History, however, does somewhat justify Klitschko’s decision. Corrie Sanders had a knee injury which prevented him from doing any roadwork prior to his exciting clash with Hasim Rahman. The result was that Sanders ran out of steam and the fight was stopped in the 8th round. Gerrie Coetzee carried a fractured right hand into the ring when he took on Greg Page in defense of his WBA heavyweight world title. The result he was stopped at 3:50 of the 8th round. Yes, 3:50. The timekeeper for some inane and unjustified reason forgot to ring the bell. He said afterwards he was carried away by all the excitement … but at the 3 minute mark nothing was happening.

These are two cases where the decision to go ahead regardless backfired on those boxers. We have, however, all heard stories of guys fighting with broken hands and still going on to victory. While fighters have arguably been coaxed by others or circumstance to do so, Vitali Klitschko is his own man and he won’t be made to do anything he doesn’t want to. Full credit to him, and perhaps it says something about the respect he must have for Rahman to not want to enter the ring anything less than 100%.

But the fact is we all would like to think of the heavyweight champion of the world as the toughest man on the planet and backing out of a fight one week before, even though medical opinion reportedly indicates he could continue, does not endear a feeling of invincibility; nor does it invoke feelings of toughness. We all know Vitali gave up his WBO heavyweight world title as a result of a shoulder injury, even though he just had to tough it out 3 more minutes against a powder-puff puncher in Chris Byrd.
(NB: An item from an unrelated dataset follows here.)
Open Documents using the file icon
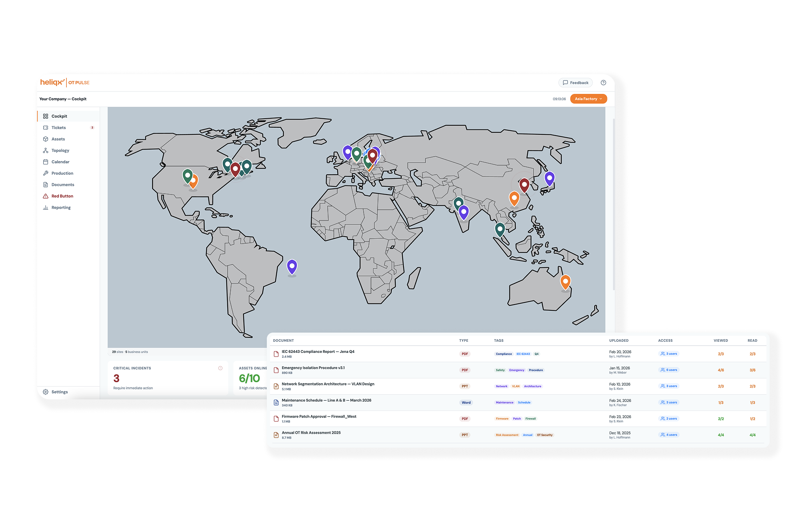tap(45, 184)
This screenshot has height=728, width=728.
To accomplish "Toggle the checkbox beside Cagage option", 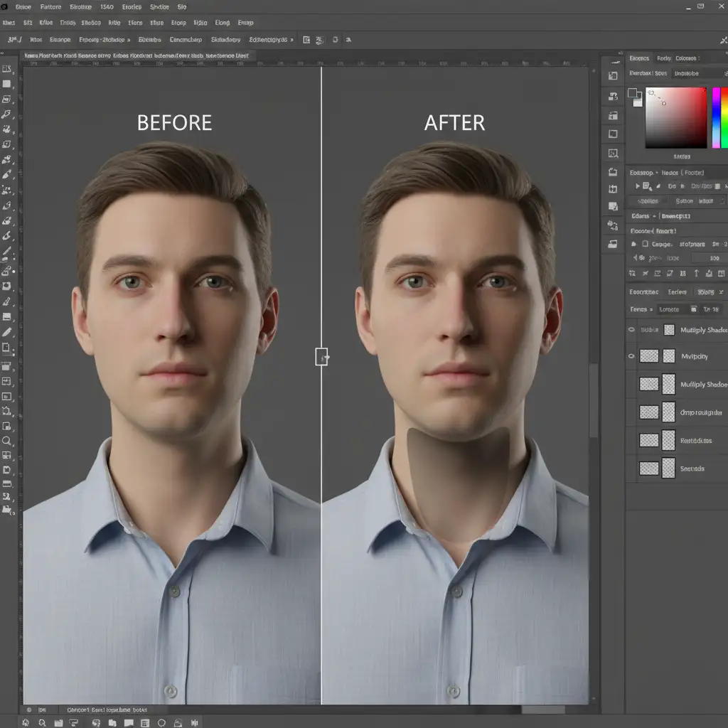I will click(x=644, y=245).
Clearly Vitali Klitschko is a new breed of champion, one unheard of in the heavyweight division. Perhaps it’s a good thing. Perhaps we are moving to a more civil era. He’s a white-collar hero. After all, it’s a business decision not to continue for fear of losing his crown. After so many disappointments, and it doesn’t matter how you cut the cake, it’s disappointing when a world title fight doesn’t happen and an air of inferiority starts attaching itself to the brand. If you can’t stand the heat in the kitchen, perhaps its time to get out of the way and let the guys who can carry the torch take it further.
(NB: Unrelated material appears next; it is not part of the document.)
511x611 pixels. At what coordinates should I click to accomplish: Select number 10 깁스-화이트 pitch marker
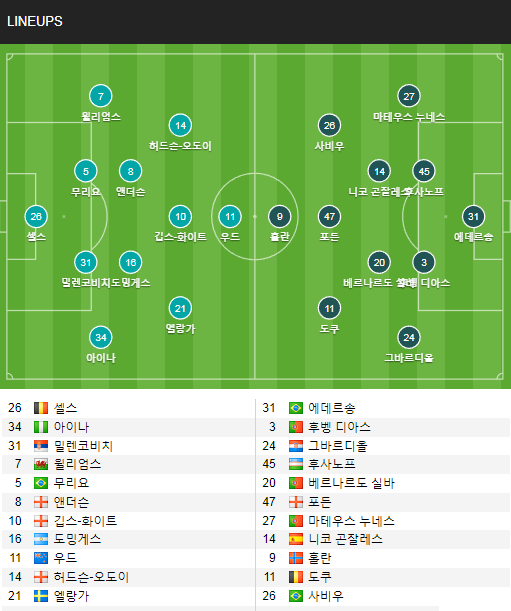(x=180, y=216)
I remember in the ‘80s critics lambasted the heavyweight division for its lack of talent, but compared to now there were some pretty talented guys around. At least we saw action and guys came to fight. In all honesty, the Klitschko-Rahman bout was probably not going to be all that in any event, but there was a good chance that it would have ended in a knockout either way. The important thing is there may have been some movement in the heavyweight ranks and hopefully we could have moved on to the next fight and in so doing moved closer to something, anything.
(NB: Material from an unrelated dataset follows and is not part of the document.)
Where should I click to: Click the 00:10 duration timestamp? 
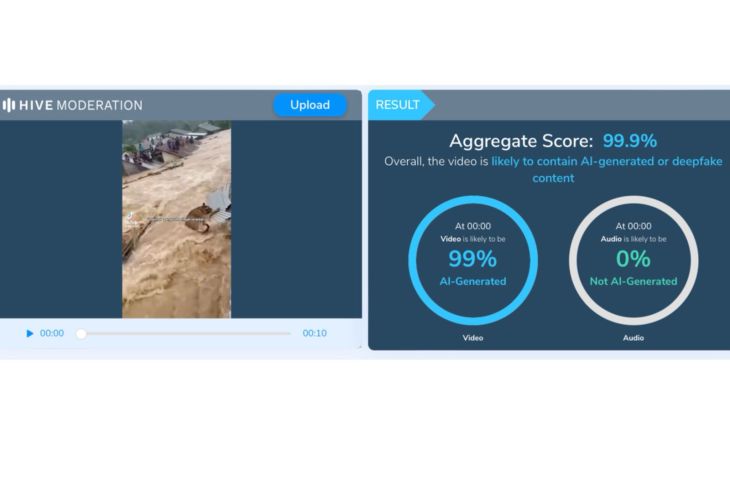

If Vitali Klitschko wants to build a legacy, and he has alluded to that on occasion, he needs to fight and fight often. People are forgetting that there is a heavyweight division; never mind a champion. Tyson carved his name in history by knocking out what was seen as a whole decade of useless opposition, so even if you’ve got one good fighter you can still make things happen. Our problem is we don’t even know if we’ve got one and Klitschko is taking too long to help us decide. If he is all that he should be able to defeat Rahman even with an injury, so why not go ahead?

I think the majority of those so called “useless opposition” fighters of the ‘80s would have done so and, yes, I think any number of them could have defeated Rahman as well. What level of respect would Klitschko have garnered if he had fought? And if he’d lost he would have had a good excuse for a rematch. In any event there would have been some excitement and fans would have felt that they were considered in the equation.

The term “at his best” belongs to boxing because more often than not boxers are not at their best when in a fight. This is wrong, but it has always added color to the game. I do respect Vitali Klitschko for being a professional sportsman through and through, but sport is entertainment and the show needs to go on.

Spare a thought for Rahman as well. How does one keep enthusiastic about eating a cake if every time your about to take a bite somebody pulls it away from you? After a while the cake also gets stale and nobody wants to eat it.